PokeeResearch-7B: Open 7B Research Agent Trained with RLAIF and a Multi-Thread Reasoning Scaffold

How the agent operates

PokeeResearch-7B is an open 7B-parameter deep research agent designed to run full research loops. For each query it decomposes the task, issues web search and page-read calls, proposes interim answers, verifies candidates against retrieved evidence, and synthesizes multiple research threads into a final response. This end-to-end loop aims to reduce brittle reasoning trajectories and catch obvious errors before finalization.

Research and verification loop

The agent alternates between research and verification stages. During research it calls external tools for web search and page reading or proposes an interim answer. During verification it inspects the candidate answer against retrieved evidence and either accepts it or restarts research. This structure helps detect malformed tool calls and early mistakes, improving final answer quality.

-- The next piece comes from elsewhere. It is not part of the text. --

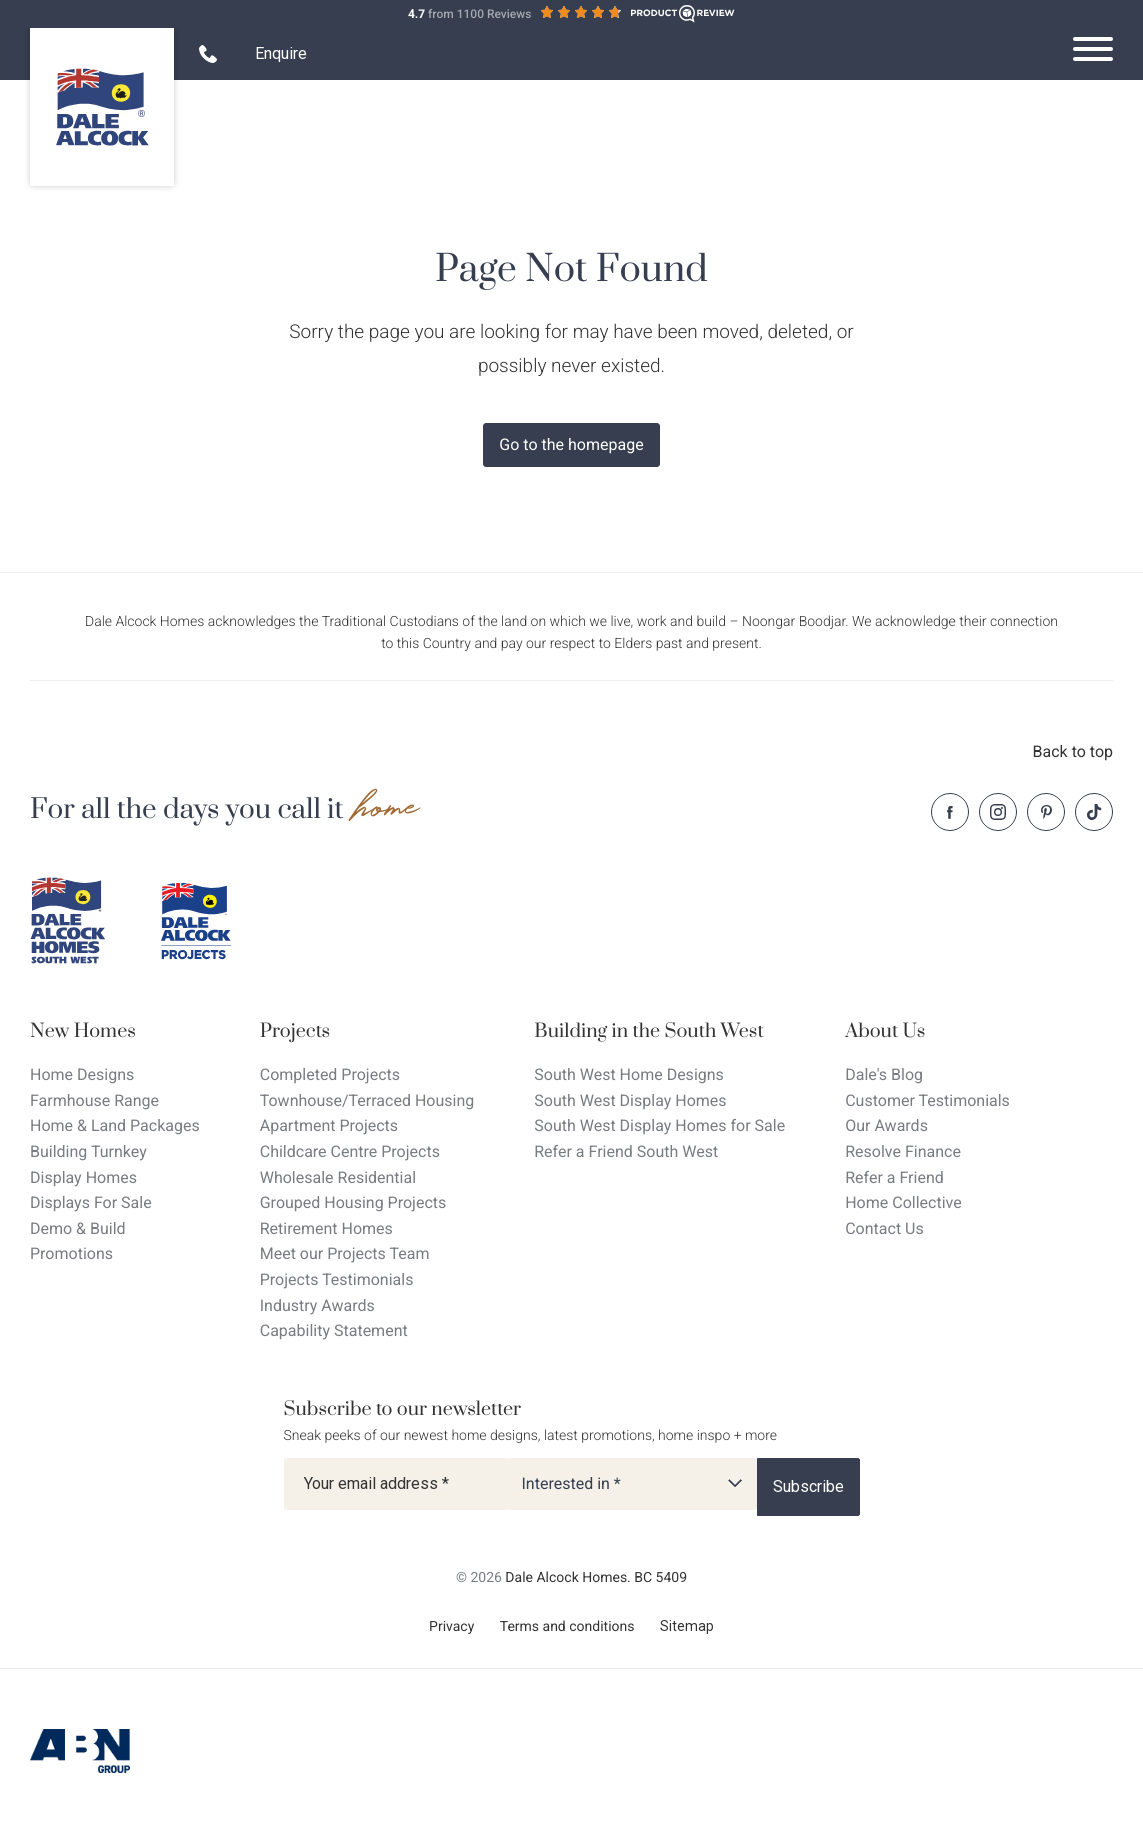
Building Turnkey (88, 1151)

Training recipe: RLAIF with RLOO

PokeeResearch-7B is fine-tuned from Qwen2.5-7B-Instruct using an annotation-free Reinforcement Learning from AI Feedback called RLAIF, with the REINFORCE Leave-One-Out estimator (RLOO). The training optimizes rewards for semantic correctness, citation faithfulness, and instruction adherence rather than token overlap. The model card reports these training settings: batch size 64, 8 research threads per prompt during RL, learning rate 3e-6, 140 steps, 32,768 token context, bf16 precision, and a checkpoint around 13 GB. The team notes that RLOO provides an unbiased on-policy gradient estimate and contrasts it with PPO-family algorithms that are approximately on-policy and biased.

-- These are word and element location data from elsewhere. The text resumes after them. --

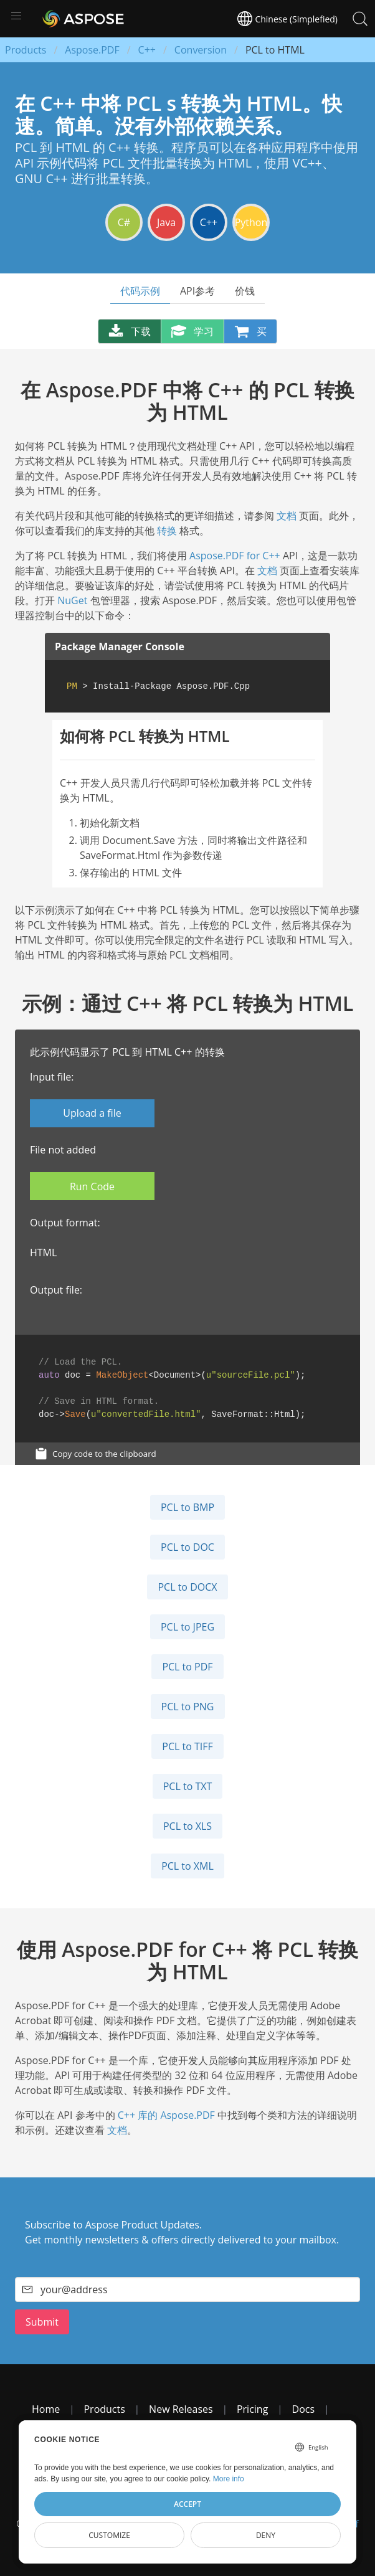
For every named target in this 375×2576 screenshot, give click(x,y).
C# (124, 222)
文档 (287, 516)
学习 (192, 331)
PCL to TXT (187, 1786)
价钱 (245, 291)
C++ (147, 50)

Reasoning scaffold and Research Threads Synthesis

The scaffold combines three mechanisms: self correction, self verification, and Research Threads Synthesis. Self correction detects malformed tool calls and retries. Self verification inspects the agent’s own answer against evidence. Research Threads Synthesis runs several independent research threads per question, summarizes each thread, and synthesizes a final answer from those independent summaries. The team reports that synthesis improves accuracy on difficult benchmarks.

Evaluation protocol

The team evaluated text-only questions drawn from 10 benchmarks: NQ, TriviaQA, PopQA, HotpotQA, 2WikiMultiHopQA, Musique, Bamboogle, GAIA, BrowseComp, and Humanity’s Last Exam (HLE). They sampled 125 questions per dataset except GAIA which had 103, for a total of 1,228 questions. For each question they ran 4 research threads and computed mean accuracy, mean@4, with correctness judged by Gemini-2.5-Flash-lite. Maximum interaction turns were capped at 100.

Results at 7B scale

PokeeResearch-7B reports the best mean@4 accuracy among 7B deep research agents across the 10 datasets. Notable results include HLE 15.2 without Research Threads Synthesis (RTS) and 17.6 with RTS; GAIA 36.9 without RTS and 41.3 with RTS; BrowseComp 5.4 without RTS and 8.4 with RTS. On seven QA benchmarks (Bamboogle, 2WikiMultiHopQA, TriviaQA, NQ, PopQA, Musique, HotpotQA) the model improves over recent 7B baselines. Gains from RTS are largest on HLE, GAIA, and BrowseComp, and smaller on the QA sets.

Release and practical notes

The project is released under the Apache-2.0 license with code and weights public on Hugging Face and GitHub. The research stack uses Serper and Jina and the authors report that the setup runs on a single A100 80 GB and scales from there. The repo and paper are available for replication and further experiments.